Rank any collection of text items by quality using TrueSkill + LLM-as-judge.

## Setup

```bash
pip install trueskill
```

- **Python 3.11+** required
- **agent-mux** for parallel dispatch (optional -- falls back to direct OpenAI API if `OPENAI_API_KEY` is set)
- **Claude Code:** copy this skill folder into `.claude/skills/trueskill-rank/`
- **Codex CLI:** append this SKILL.md content to your project's root `AGENTS.md`

For the full installation walkthrough (prerequisites, verification, API fallback), see [references/installation-guide.md](references/installation-guide.md).

## Staying Updated

This skill ships with an `UPDATES.md` changelog and `UPDATE-GUIDE.md` for your AI agent.

After installing, tell your agent: "Check `UPDATES.md` in the trueskill-rank skill for any new features or changes."

When updating, tell your agent: "Read `UPDATE-GUIDE.md` and apply the latest changes from `UPDATES.md`."

Follow `UPDATE-GUIDE.md` so customized local files are diffed before any overwrite.

---

## Quick Start

```bash
PYTHON="python3"
CLI="~/.claude/skills/trueskill-rank/scripts/trueskill-rank.py"

# Full pipeline: prepare + dispatch + aggregate
$PYTHON $CLI run \
  --input items.json \
  --overlap 3 \
  --rubric ~/.claude/skills/trueskill-rank/rubrics/practitioner-signal.md \
  --output results.json

# Or step by step:
$PYTHON $CLI prepare --input items.json --overlap 3 \
  --rubric ~/.claude/skills/trueskill-rank/rubrics/practitioner-signal.md \
  --output-dir /tmp/ts-run/
# Dispatch is handled internally by trueskill-rank.py (no separate script needed)
$PYTHON $CLI aggregate --run-dir /tmp/ts-run/ --output results.json
```

Cost: each subset of 10 items produces C(10,2)=45 implicit pairwise comparisons. 100 items at overlap 3 = 30 subsets = 30 API calls = 1,350 implicit comparisons.

## Decision Tree

### Mode Selection

| Question | Answer | Mode |
|----------|--------|------|
| Ranking individual items (messages, posts)? | Yes | `--mode batch` (default) |
| Comparing entities (channels, sources, candidates)? | Yes | `--mode pairwise` |
| Items > 50? | Yes | `--mode batch` (far more efficient) |
| Items < 20, need binary signal? | Yes | `--mode pairwise` |

### Overlap Selection

| Overlap | When to use | Cost |
|---------|-------------|------|
| `--overlap 2` | Quick scan, low stakes, small sets | Lowest |
| `--overlap 3` | Default.

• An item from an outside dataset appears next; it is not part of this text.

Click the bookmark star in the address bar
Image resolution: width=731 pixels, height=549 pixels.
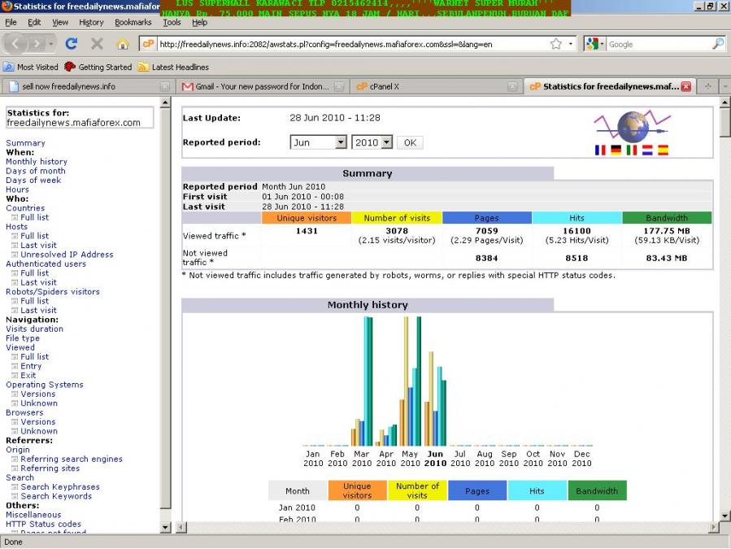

Good balance of speed and confidence | Medium |
| `--overlap 4` | High-stakes curation, final rankings | Highest |

### Rubric Selection

| Rubric | Use for |
|--------|---------|
| `practitioner-signal.md` | General content quality. 6 criteria led by practitioner signal |
| `signal-serendipity-entropy.md` | Content curation emphasizing surprise and cross-domain bridges |
| Custom rubric via `--rubric` | Any domain -- create from `example-template.md` |

## Input Format

```json
{"items": [{"id": "item_001", "text": "...", "metadata": {...}}, ...]}
```

Source doesn't matter -- TG messages, HN posts, articles, papers, tweets. The `id` field is required, `text` is the content to rank, `metadata` is optional and passed through to output.

## CLI Reference

### prepare

Generate subsets and prompt files from input items.

```bash
$PYTHON $CLI prepare \
  --input items.json \         # Required. JSON with {"items": [...]}
  --mode batch \               # batch (default) or pairwise
  --overlap 3 \                # 2-4, controls statistical robustness
  --subset-size 10 \           # Items per subset (batch) or matchups per batch (pairwise)
  --rubric rubric.md \         # Required. Scoring criteria file
  --output-dir /tmp/ts-run/ \  # Where to write subsets.json and prompts/
  --seed 42 \                  # Random seed for reproducibility
  --text-cap 1500              # Max chars per item in prompts
```

Output: `subsets.json` + `prompts/subset-NN.txt` (batch) or `prompts/batch-NN.txt` (pairwise)

### aggregate

Parse dispatch results and run TrueSkill rating.

```bash
$PYTHON $CLI aggregate \
  --run-dir /tmp/ts-run/ \     # Directory with subsets.json and results/
  --output results.json        # Final rankings JSON
```

### run

Full pipeline: prepare + dispatch + aggregate.

```bash
$PYTHON $CLI run \
  --input items.json \
  --overlap 3 \
  --rubric rubric.md \
  --output results.json
```

Dispatch runs automatically via the built-in `dispatch_workers()` function. No external scripts required.

## Output Format

```json
{
  "rankings": [
    {"id": "item_001", "mu": 35.2, "sigma": 2.1, "conservative": 28.9,
     "rank": 1, "appearances": 3, "wins": 8, "losses": 2}
  ],
  "stats": {
    "total_items": 100, "subsets": 30, "results_parsed": 30,
    "parse_errors": 0, "coverage_gaps": 0, "mode": "batch",
    "overlap": 3, "rubric": "practitioner-signal"
  }
}
```

`conservative` = mu - 3*sigma. This is the ranking key. Penalizes items with few appearances (high uncertainty).

## Dispatch

Built into `trueskill-rank.py` via `dispatch_workers()`. No external scripts.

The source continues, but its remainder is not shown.